Outspoken American conservative commentator Matt Walsh has suggested Australia be invaded by the US and "converted back into a prison colony".  His comments come after he made headline news earlier this month when he tore into the survival series Alone Australia, branding it as “unintentionally the funniest thing on TV right now”.

Walsh, who shot to global prominence for his documentary “What is a Woman?” in 2022, said while the American version featured “gritty skilled survivalists”, while the Aussie version was “more worried about checking diversity boxes”.

He said Australia was "the weakest, wokest, lamest country on Earth"  The commentator has now suggested his country should invade Australia for its “own sake”.

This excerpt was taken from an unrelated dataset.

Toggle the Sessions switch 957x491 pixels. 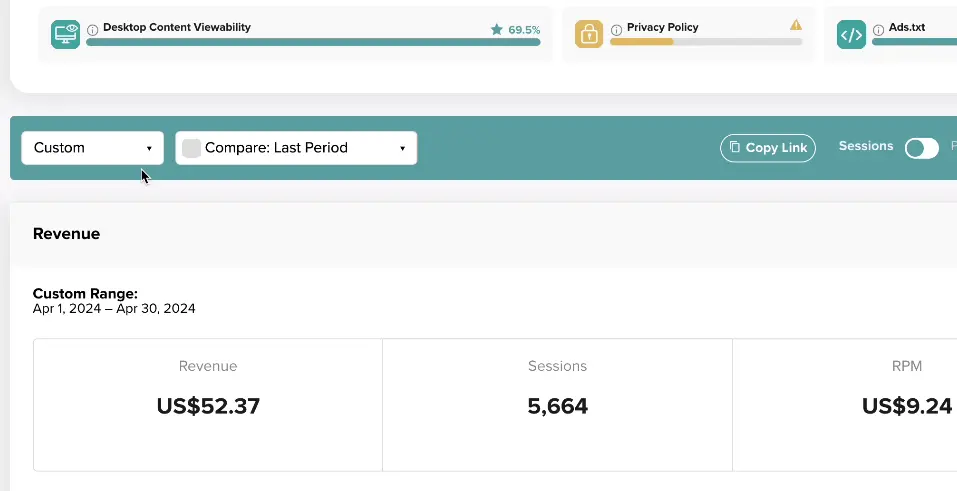point(922,148)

“Australia needs to be invaded for its own sake, we need to invade Australia and conquer it, and based on what I’ve seen that will only take about three or four hours,” Walsh said.

“We’ll round up all the lame, woke Australians and we will drive them inland, to the interior and we’ll set up a reservation for them, that they can live on, and then the cool Australians will be liberated.

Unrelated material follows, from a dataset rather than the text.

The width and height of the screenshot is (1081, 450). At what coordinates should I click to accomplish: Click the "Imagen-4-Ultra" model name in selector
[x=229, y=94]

“We’ll send them to New Zealand which is basically Australia, but colder, it’s like Australia liberated or something, from what I understand and they can live there because no one is in New Zealand, not right now, anyway.”

Walsh then suggested converting Australia back into a penal colony so the US could ship its prisoners there.

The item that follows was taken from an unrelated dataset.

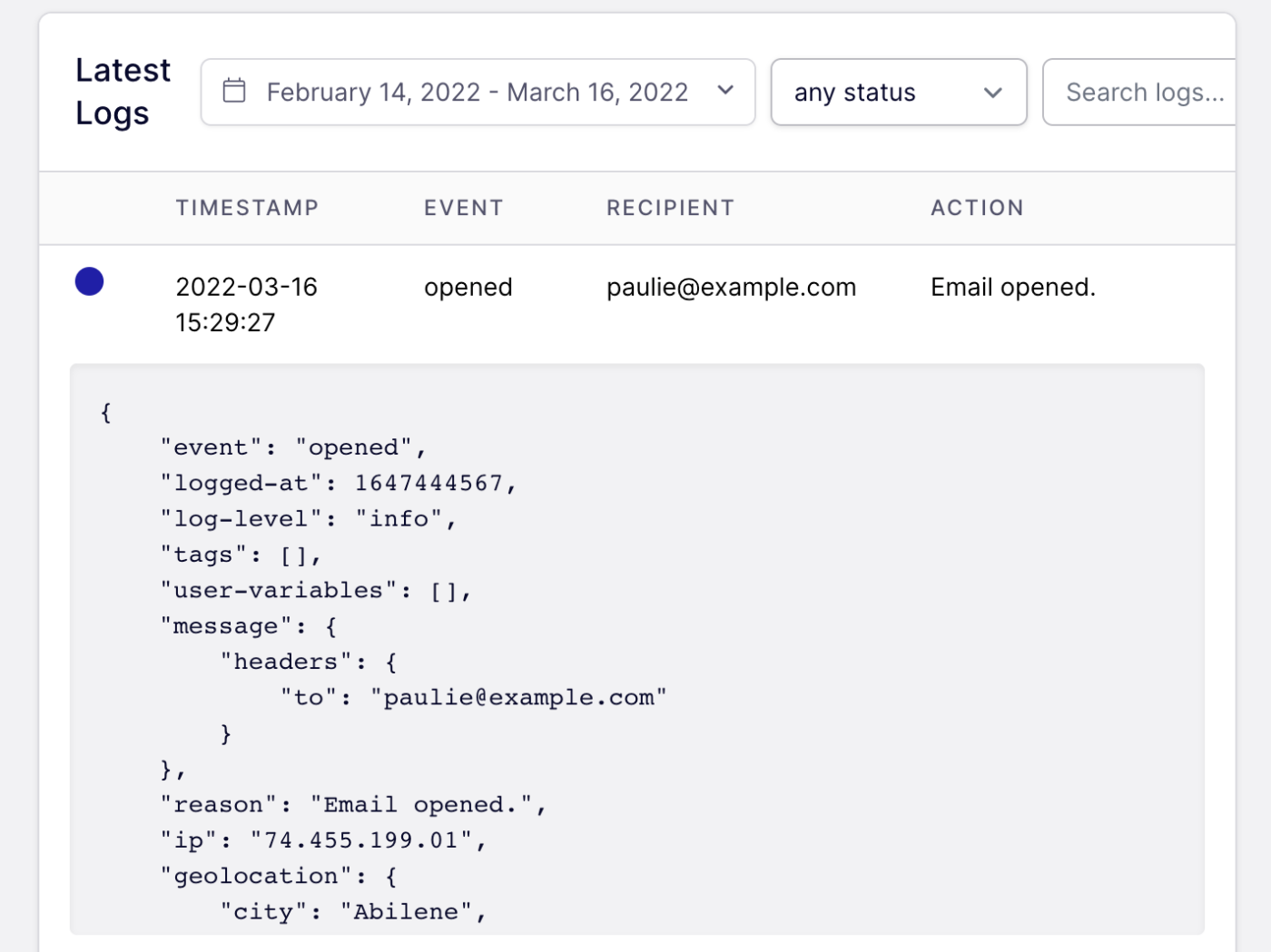Click the "to" header email in JSON

click(x=473, y=697)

“I care about Australia so much that I’m willing for it to be conquered in order to fix it,” he said.

“And the great thing is, as we all know, based on recent history, that when America conquers a country it fixes everything, it makes everything better.”

Walsh - who was critical of COVID lockdowns and vaccine mandates during the pandemic - said it had pained him to see what Australia had become.

I say this as someone who, again, always liked Australia, at least from afar,” he said.  “I was a big fan of Steve Irwin, I love the bloomin' onion from Outback Steakhouse so I know a lot about Australian culture, I'm really steeped in Australian culture and that's why it pains me to see what it has become.”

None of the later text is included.